> TASK MATERIAL

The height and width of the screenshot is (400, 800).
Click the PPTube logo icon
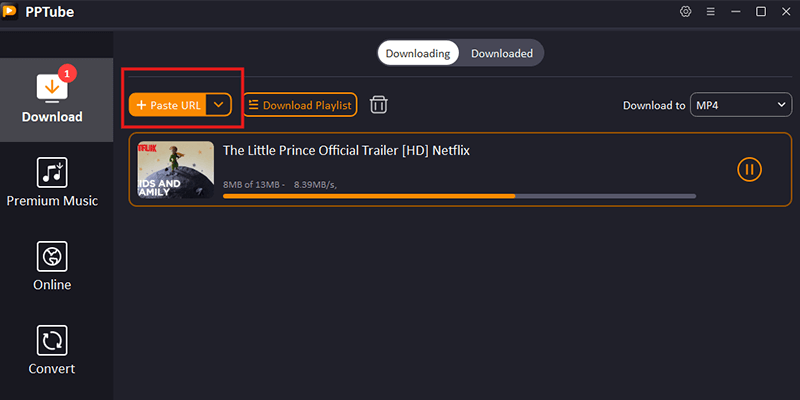13,12
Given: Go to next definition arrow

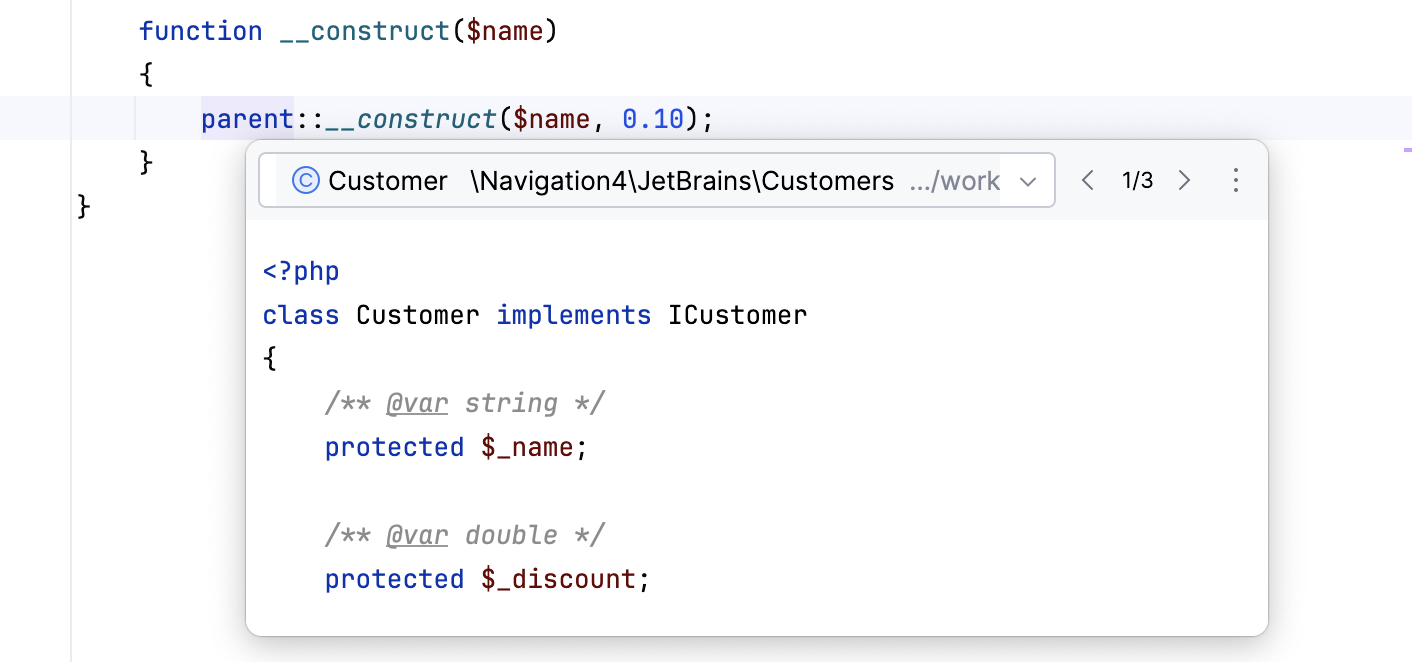Looking at the screenshot, I should [x=1185, y=180].

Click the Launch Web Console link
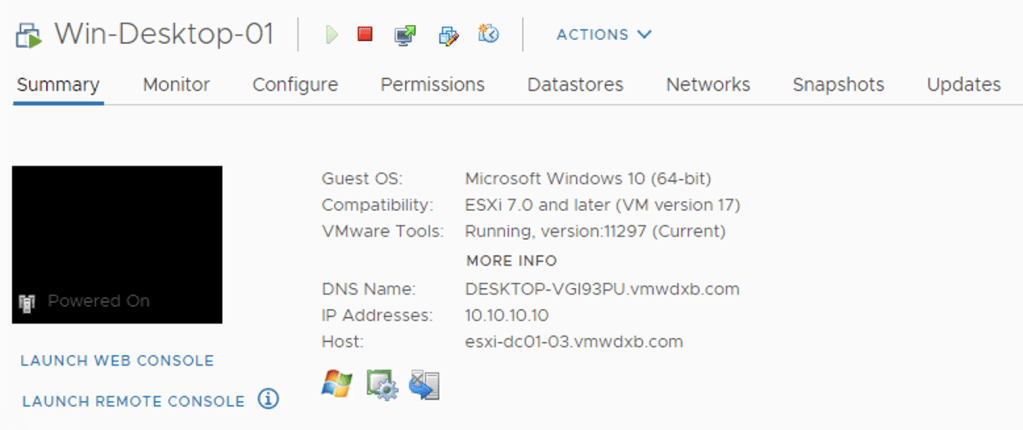click(117, 361)
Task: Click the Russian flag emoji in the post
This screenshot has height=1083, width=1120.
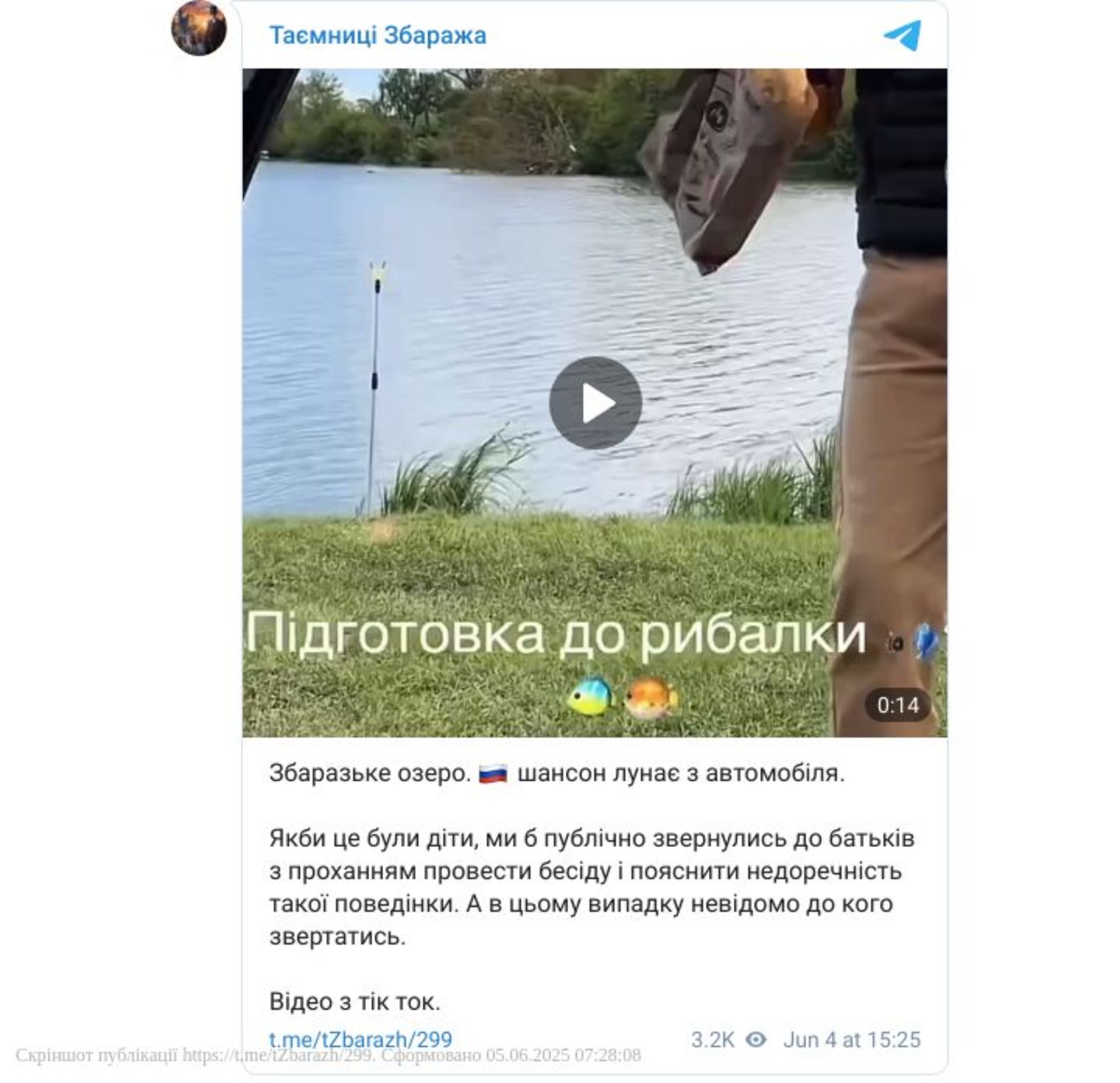Action: tap(493, 774)
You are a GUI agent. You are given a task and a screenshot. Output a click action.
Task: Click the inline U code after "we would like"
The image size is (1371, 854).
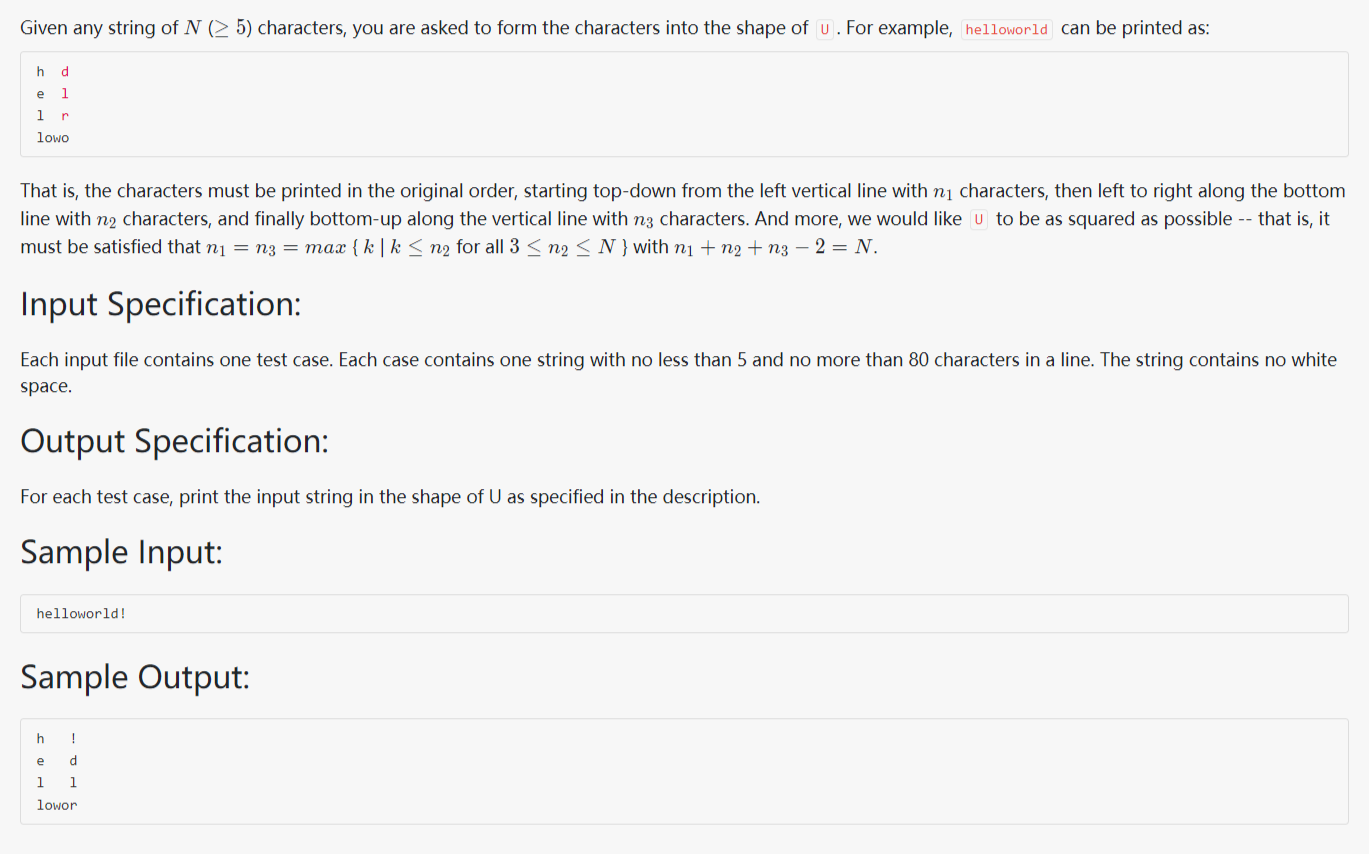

> TASK DETAILS
Word for word, reproduce the listing above; no image should be carried over.

> SOLUTION BELOW
The height and width of the screenshot is (400, 800).
Click the PPTube logo icon
13,12
Given: Go to next definition arrow

Looking at the screenshot, I should [x=1185, y=180].

Click the Launch Web Console link
click(117, 361)
Task: Click the Russian flag emoji in the post
This screenshot has height=1083, width=1120.
Action: tap(493, 774)
You are a GUI agent. You are given a task and a screenshot. Output a click action.
Task: Click the inline U code after "we would like"
The image size is (1371, 854).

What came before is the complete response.